_Dataset entries:_
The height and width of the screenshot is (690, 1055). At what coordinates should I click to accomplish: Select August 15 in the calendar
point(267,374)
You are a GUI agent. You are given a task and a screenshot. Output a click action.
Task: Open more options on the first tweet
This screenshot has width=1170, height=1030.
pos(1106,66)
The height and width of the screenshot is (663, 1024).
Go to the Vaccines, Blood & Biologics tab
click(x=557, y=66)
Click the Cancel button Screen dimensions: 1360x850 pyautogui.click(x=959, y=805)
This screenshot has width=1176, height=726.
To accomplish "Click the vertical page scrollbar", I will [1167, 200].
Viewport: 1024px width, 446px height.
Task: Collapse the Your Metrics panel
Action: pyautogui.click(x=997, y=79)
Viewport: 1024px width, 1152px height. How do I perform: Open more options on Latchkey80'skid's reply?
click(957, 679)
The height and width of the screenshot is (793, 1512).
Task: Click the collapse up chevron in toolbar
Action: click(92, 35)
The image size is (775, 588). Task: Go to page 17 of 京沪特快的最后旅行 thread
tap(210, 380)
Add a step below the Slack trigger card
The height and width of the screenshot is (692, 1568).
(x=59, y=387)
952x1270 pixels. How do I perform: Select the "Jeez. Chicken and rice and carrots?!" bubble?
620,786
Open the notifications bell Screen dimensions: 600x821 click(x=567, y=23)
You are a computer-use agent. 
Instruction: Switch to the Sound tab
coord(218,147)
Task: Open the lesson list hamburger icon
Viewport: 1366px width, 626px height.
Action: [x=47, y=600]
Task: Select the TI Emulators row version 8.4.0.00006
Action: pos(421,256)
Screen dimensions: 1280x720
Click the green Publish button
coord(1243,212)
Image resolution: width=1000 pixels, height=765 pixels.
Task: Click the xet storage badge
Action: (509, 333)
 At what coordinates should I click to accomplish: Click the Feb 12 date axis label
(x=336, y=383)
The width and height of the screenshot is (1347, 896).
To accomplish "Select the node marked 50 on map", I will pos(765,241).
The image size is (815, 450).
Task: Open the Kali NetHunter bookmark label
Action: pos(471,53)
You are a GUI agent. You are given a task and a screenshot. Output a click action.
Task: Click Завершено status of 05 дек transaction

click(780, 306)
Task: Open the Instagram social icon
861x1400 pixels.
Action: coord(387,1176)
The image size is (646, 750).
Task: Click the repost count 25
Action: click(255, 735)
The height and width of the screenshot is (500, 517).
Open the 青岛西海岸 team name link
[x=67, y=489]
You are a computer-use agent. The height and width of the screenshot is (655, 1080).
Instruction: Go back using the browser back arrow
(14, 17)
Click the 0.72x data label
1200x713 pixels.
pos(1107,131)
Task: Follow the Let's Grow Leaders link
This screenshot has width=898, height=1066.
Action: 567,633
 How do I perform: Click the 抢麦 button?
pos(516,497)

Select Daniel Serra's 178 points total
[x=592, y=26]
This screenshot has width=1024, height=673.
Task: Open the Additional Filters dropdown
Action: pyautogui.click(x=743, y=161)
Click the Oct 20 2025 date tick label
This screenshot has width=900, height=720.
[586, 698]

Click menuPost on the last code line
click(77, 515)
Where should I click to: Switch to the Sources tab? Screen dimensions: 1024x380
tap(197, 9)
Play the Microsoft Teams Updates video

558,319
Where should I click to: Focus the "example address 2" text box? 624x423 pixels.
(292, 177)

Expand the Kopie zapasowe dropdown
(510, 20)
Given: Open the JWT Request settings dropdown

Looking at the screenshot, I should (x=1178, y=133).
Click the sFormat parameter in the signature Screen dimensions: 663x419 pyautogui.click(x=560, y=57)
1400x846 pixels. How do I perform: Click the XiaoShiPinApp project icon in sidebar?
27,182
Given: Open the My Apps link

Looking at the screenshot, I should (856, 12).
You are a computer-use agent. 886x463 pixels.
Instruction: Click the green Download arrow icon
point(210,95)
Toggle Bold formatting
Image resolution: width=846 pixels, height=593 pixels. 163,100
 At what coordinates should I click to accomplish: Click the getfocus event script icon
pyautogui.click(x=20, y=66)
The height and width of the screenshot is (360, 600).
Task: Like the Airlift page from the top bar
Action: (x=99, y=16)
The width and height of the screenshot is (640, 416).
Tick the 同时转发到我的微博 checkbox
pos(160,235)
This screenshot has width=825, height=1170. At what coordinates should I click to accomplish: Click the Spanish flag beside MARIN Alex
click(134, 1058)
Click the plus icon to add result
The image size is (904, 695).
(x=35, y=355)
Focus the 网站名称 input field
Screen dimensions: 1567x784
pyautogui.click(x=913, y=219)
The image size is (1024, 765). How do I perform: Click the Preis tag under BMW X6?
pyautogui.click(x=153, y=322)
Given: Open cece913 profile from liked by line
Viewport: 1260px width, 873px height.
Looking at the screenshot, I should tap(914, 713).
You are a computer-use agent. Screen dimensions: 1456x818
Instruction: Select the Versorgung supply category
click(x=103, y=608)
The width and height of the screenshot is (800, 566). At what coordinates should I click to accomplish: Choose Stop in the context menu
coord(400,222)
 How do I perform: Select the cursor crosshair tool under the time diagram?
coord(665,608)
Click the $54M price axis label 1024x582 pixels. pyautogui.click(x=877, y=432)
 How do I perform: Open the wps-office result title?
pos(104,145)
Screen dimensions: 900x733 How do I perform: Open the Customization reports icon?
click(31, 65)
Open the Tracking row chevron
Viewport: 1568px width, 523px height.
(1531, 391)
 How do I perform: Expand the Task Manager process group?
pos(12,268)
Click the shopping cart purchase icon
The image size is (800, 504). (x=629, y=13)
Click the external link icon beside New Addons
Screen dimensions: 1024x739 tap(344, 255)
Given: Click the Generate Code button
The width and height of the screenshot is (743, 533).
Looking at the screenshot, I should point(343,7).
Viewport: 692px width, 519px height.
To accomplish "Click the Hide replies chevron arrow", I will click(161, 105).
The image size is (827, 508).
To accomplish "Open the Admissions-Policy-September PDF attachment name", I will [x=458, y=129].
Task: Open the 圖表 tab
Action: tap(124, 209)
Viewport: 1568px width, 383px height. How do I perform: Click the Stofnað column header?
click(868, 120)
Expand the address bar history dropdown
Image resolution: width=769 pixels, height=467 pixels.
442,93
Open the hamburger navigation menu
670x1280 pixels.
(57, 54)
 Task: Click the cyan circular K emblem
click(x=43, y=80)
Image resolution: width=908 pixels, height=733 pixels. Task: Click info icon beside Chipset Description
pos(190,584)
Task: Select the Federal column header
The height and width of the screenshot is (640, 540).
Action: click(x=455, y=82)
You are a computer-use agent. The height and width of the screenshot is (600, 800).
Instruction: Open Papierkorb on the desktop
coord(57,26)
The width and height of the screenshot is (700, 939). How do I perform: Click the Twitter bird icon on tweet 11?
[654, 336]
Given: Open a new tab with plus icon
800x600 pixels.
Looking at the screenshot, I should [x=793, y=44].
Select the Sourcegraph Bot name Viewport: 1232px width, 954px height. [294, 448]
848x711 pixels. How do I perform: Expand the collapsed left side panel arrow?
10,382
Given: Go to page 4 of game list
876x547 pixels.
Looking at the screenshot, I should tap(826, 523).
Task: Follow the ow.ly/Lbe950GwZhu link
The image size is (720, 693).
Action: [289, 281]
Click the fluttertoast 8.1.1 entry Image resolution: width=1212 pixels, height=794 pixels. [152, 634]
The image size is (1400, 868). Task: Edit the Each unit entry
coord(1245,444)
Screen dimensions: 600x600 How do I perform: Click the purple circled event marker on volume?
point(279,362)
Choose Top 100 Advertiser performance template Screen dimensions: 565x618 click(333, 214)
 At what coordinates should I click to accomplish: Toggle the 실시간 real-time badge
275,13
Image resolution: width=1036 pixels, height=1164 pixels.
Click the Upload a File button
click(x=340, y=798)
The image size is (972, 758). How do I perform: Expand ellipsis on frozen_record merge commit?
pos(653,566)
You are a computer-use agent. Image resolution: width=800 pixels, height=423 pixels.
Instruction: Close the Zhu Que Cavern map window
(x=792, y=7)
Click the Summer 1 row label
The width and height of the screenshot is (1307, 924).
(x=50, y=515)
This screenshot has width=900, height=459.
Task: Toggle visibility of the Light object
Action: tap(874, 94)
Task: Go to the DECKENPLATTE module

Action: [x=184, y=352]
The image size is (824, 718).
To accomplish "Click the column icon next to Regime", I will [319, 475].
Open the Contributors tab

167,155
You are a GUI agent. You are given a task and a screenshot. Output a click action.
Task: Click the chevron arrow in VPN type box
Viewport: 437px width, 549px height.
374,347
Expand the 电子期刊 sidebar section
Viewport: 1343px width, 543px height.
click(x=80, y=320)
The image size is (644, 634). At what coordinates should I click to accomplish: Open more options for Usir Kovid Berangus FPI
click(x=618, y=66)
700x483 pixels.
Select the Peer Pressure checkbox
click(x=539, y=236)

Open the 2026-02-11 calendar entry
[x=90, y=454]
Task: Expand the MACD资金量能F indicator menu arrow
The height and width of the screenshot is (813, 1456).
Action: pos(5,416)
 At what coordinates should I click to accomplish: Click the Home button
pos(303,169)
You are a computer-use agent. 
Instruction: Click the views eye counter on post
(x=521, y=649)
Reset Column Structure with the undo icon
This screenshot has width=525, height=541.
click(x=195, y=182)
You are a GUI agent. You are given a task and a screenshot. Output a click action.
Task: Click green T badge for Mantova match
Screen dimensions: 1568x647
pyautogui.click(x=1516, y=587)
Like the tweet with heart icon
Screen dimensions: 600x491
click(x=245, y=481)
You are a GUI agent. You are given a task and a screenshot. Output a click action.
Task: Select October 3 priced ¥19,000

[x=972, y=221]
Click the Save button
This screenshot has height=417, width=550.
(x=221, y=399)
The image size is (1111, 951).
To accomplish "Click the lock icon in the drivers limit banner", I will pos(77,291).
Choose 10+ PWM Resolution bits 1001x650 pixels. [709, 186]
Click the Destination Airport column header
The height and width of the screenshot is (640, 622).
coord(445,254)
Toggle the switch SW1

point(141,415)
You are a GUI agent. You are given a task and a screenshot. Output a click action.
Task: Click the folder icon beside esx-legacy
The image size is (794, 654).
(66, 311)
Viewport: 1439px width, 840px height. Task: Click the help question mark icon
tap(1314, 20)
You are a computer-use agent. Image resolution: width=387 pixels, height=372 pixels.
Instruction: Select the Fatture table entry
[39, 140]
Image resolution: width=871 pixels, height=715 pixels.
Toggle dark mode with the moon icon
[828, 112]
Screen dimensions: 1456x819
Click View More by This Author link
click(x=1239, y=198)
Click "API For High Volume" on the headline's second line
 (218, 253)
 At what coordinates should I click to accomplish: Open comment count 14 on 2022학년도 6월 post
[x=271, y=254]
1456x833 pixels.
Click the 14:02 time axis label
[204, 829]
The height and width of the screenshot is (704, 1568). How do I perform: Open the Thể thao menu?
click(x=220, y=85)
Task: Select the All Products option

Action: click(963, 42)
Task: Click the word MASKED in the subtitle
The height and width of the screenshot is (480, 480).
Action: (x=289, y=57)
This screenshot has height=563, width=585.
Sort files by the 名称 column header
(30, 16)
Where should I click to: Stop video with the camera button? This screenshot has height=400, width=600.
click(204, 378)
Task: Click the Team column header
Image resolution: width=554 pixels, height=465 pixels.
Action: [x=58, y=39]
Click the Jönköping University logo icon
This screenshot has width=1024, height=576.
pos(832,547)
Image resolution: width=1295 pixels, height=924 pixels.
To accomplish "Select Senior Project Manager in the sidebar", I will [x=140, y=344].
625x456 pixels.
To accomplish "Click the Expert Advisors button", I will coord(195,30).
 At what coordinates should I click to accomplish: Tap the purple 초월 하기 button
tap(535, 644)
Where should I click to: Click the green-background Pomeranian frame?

_EXERCISE BRIEF:_ Look above for the line holding "The height and width of the screenshot is (692, 1568).", then set down exactly that line and every line after it up to and including the line holding "The width and height of the screenshot is (1347, 896).", with nothing else.

_EXPECTED OUTPUT:_
The height and width of the screenshot is (692, 1568).
(x=59, y=387)
952x1270 pixels. How do I perform: Select the "Jeez. Chicken and rice and carrots?!" bubble?
620,786
Open the notifications bell Screen dimensions: 600x821 click(x=567, y=23)
You are a computer-use agent. 
Instruction: Switch to the Sound tab
coord(218,147)
Task: Open the lesson list hamburger icon
Viewport: 1366px width, 626px height.
Action: [x=47, y=600]
Task: Select the TI Emulators row version 8.4.0.00006
Action: pos(421,256)
Screen dimensions: 1280x720
Click the green Publish button
coord(1243,212)
Image resolution: width=1000 pixels, height=765 pixels.
Task: Click the xet storage badge
Action: (509, 333)
 At what coordinates should I click to accomplish: Click the Feb 12 date axis label
(x=336, y=383)
The width and height of the screenshot is (1347, 896).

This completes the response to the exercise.